Pastor Tata Max (1907 – 10 October 1983), born Tata Maxime, was a Malagasy Protestant pastor and nationalist figure. He played a key role in the Democratic Movement for Malagasy Rejuvenation (MDRM) and was imprisoned and exiled for his involvement in the Malagasy Uprising of 1947.

== Early life and education ==
Tata Maxime was born in 1907 in Farafangana, in southeastern Madagascar. He attended the Regional School (École Régionale) in Farafangana, but was expelled for leading fellow students in a protest against the French director’s demand to plant cassava as pig feed.

He left Farafangana on foot and walked all the way to Toamasina, where he worked as a docker at the port. During this time, he pursued self-education with the support of his fellow dockers and developed a close friendship with Pastor Rakotovao Antoine, a theology instructor with the London Missionary Society (LMS).

== Religious career ==
In 1932, he enrolled in theology studies after feeling a strong spiritual calling.
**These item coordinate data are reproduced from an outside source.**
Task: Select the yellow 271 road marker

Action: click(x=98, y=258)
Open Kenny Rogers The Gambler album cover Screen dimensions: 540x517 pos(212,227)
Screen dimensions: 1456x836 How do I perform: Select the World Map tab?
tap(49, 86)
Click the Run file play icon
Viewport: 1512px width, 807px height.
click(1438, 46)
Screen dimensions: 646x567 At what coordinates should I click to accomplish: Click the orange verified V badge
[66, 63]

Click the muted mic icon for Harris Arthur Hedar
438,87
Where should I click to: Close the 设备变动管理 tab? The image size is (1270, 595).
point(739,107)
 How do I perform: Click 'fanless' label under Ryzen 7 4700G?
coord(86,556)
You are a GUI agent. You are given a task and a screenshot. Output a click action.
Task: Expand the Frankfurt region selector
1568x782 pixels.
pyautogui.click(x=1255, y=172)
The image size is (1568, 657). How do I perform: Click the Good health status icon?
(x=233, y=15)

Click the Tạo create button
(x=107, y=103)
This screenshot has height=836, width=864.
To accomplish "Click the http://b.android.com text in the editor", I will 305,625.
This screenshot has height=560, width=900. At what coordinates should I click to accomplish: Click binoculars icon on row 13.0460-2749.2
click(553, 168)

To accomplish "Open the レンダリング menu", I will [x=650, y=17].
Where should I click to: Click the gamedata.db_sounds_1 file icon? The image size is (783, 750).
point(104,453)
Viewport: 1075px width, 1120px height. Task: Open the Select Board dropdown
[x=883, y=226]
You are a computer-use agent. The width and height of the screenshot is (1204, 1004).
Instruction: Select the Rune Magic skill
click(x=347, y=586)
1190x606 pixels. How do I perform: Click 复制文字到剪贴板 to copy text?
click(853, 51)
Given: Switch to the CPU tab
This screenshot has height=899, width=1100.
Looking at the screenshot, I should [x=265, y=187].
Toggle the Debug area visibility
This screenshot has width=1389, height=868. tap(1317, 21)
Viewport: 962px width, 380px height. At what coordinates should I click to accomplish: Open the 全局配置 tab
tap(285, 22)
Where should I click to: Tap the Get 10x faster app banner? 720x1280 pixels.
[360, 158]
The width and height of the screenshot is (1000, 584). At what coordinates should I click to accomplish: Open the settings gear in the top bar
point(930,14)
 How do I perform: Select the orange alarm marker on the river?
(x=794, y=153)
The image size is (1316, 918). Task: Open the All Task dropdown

He continued his theological training at the LMS Theological College in Ambohipotsy, Antananarivo, and was ordained as a pastor on 26 December 1936.

In 1937, he married Rasoarimanga Hélène, daughter of Rainizanamoria, a deacon at the LMS Church in Ambondrona, Antananarivo.

He served as pastor in several congregations, including in the Mananjary–Mahitsy region and later at the LMS Church in Morarano-Gare, near Moramanga.

== Political involvement ==
In 1945, Tata Max joined the Ravoahangy Committee, a support organization backing Dr. Joseph Ravoahangy Andrianavalona in his candidacy for the French Constituent Assembly. He ran against Pastor Ravelojaona.

In 1946, he became one of the founding members of the political party Mouvement Démocratique de la Rénovation Malgache (MDRM). He was a member of its Central Political Bureau and served as organizer and coordinator for MDRM activities in the southeastern regions and Toamasina.

In 1947, he was elected to the Provincial Assembly under the MDRM list for the province of Tamatave.

During an MDRM meeting in Vatomandry in March 1947, Tata Max called for Malagasy unity across all 18 tribes to achieve independence. He said he was Antaifasy but still received votes from the Hova (Merina). He rejected Merina domination after independence and condemned supporters of the pro-colonial PADESM party as betrayers of their race. He warned Merina leaders against trying to seize power after independence.

== Arrest and exile ==
On Sunday, 30 March 1947, Pastor Tata Max was arrested at the Morarano Gare church during a service, in front of his catechumens and family for allegedly backing the Malagasy Uprising. On 4 October 1948, he was sentenced to death along with Dr. Ravoahangy, Dr. Raseta, Rakotovao Martin, Rakotoarisaonina Augustin, and Joel Sylvain which later substituted into an exile.

In 1949, he was imprisoned on the island of Mohéli in the Comoros, and in 1950, he was deported for life to Calvi, Corsica, in France.

== Return and later years ==
Following Madagascar’s independence, he was granted amnesty by the newly established Republic of Madagascar in 1960 and was repatriated.

He did not return to pastoral ministry but served instead as Chief of Staff (Directeur de Cabinet) to Minister Jacques Rabemananjara until 1972.

Pastor Tata Max died on 10 October 1983. He is buried in Farafangana.

== Legacy ==

In 2013, the Lycée d’Enseignement Général de Farafangana was officially renamed Lycée Tata Max to commemorate and honor him.